>> START

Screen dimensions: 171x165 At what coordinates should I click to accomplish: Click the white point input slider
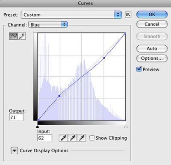(x=126, y=127)
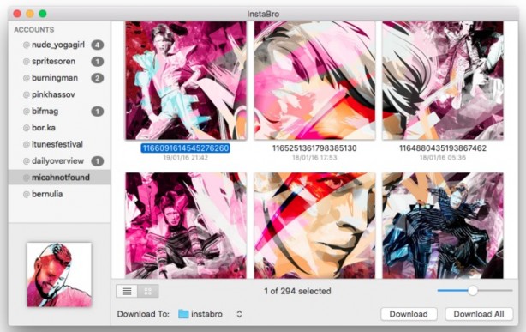Click the Download button
The width and height of the screenshot is (526, 332).
(409, 314)
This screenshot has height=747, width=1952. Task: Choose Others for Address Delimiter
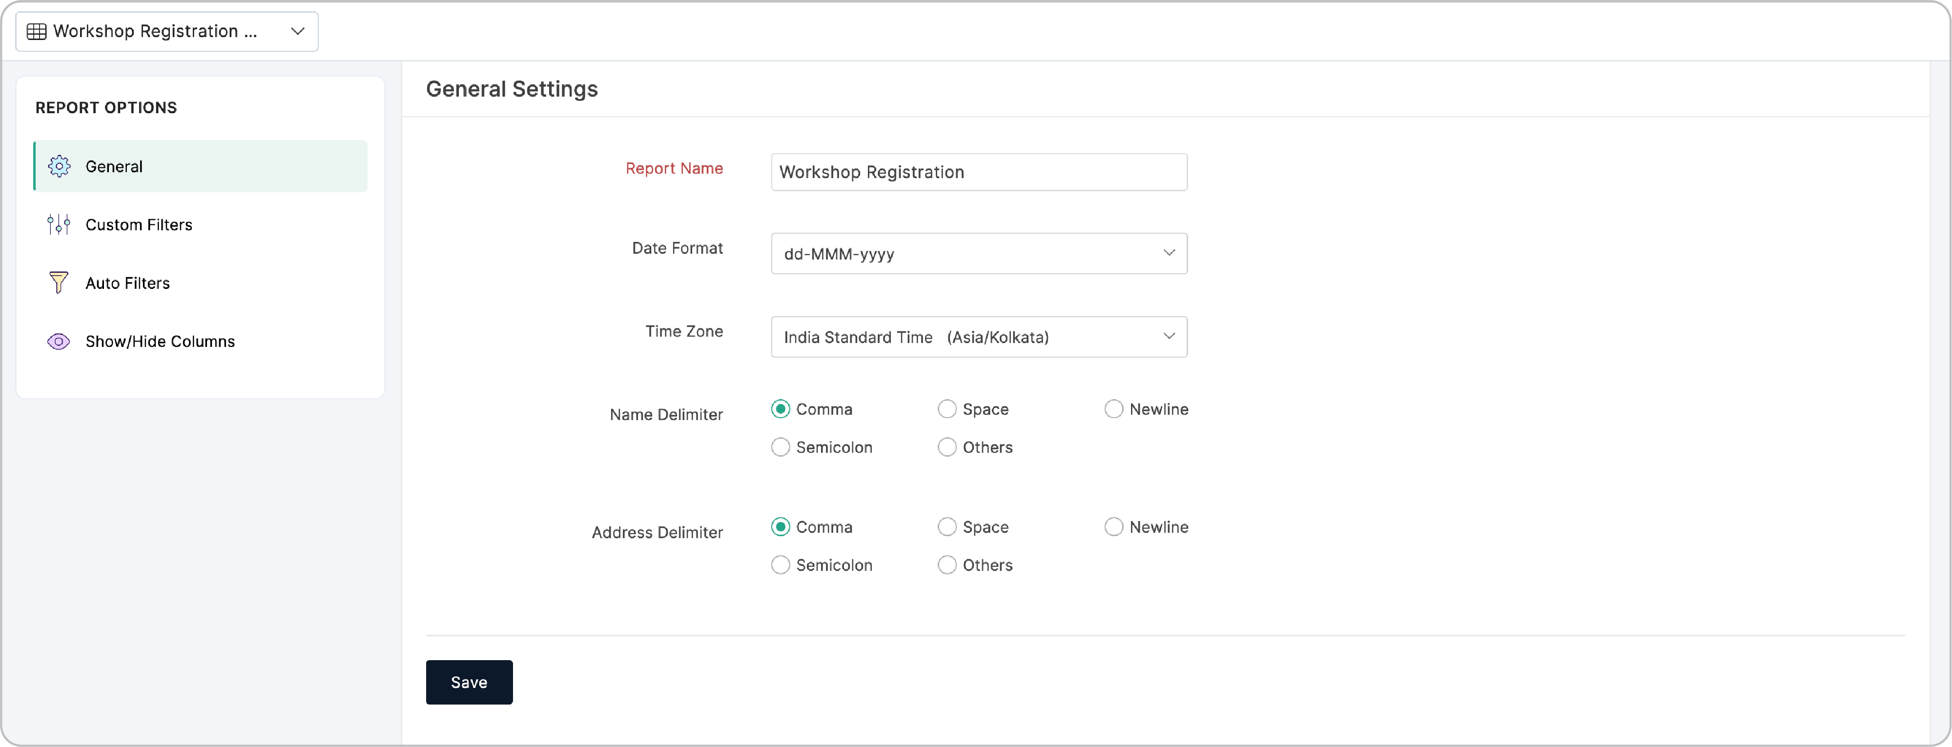click(x=946, y=564)
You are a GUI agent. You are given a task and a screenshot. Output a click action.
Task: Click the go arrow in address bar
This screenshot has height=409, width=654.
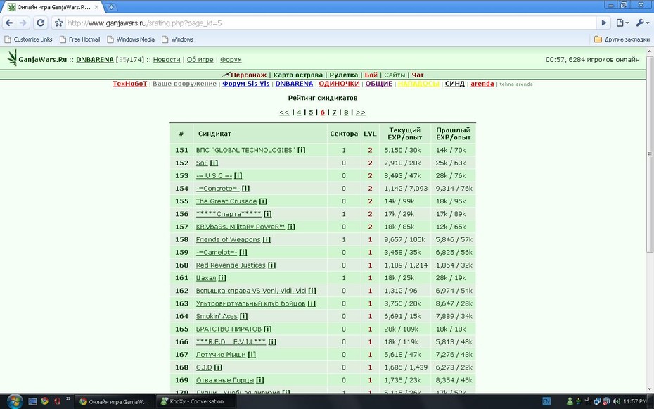point(603,23)
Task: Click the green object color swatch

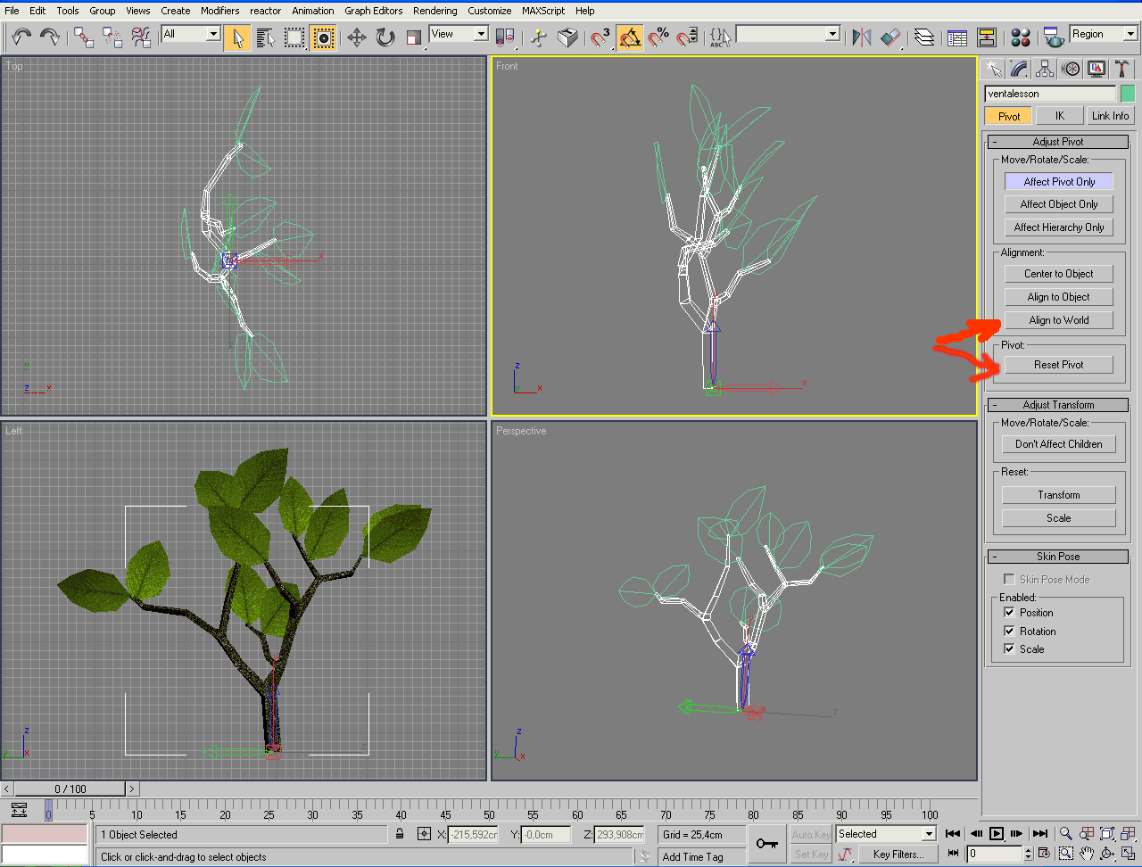Action: (1128, 94)

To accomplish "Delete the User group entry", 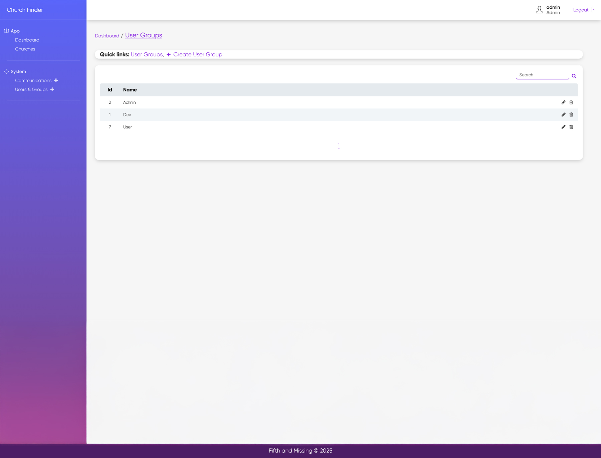I will pyautogui.click(x=571, y=127).
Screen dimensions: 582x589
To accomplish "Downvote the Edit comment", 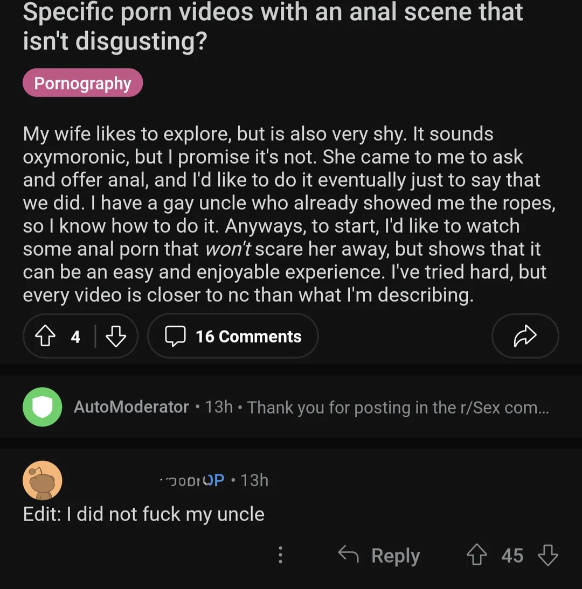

>> END

Rewrite the part of the material that opens with the line containing "Screen dimensions: 582x589" and runs through the end of the material, swapping "Downvote" for "Upvote" and keeping everything else the same. Leave the pictures out.

WRITTEN RESPONSE:
Screen dimensions: 582x589
To accomplish "Upvote the Edit comment", 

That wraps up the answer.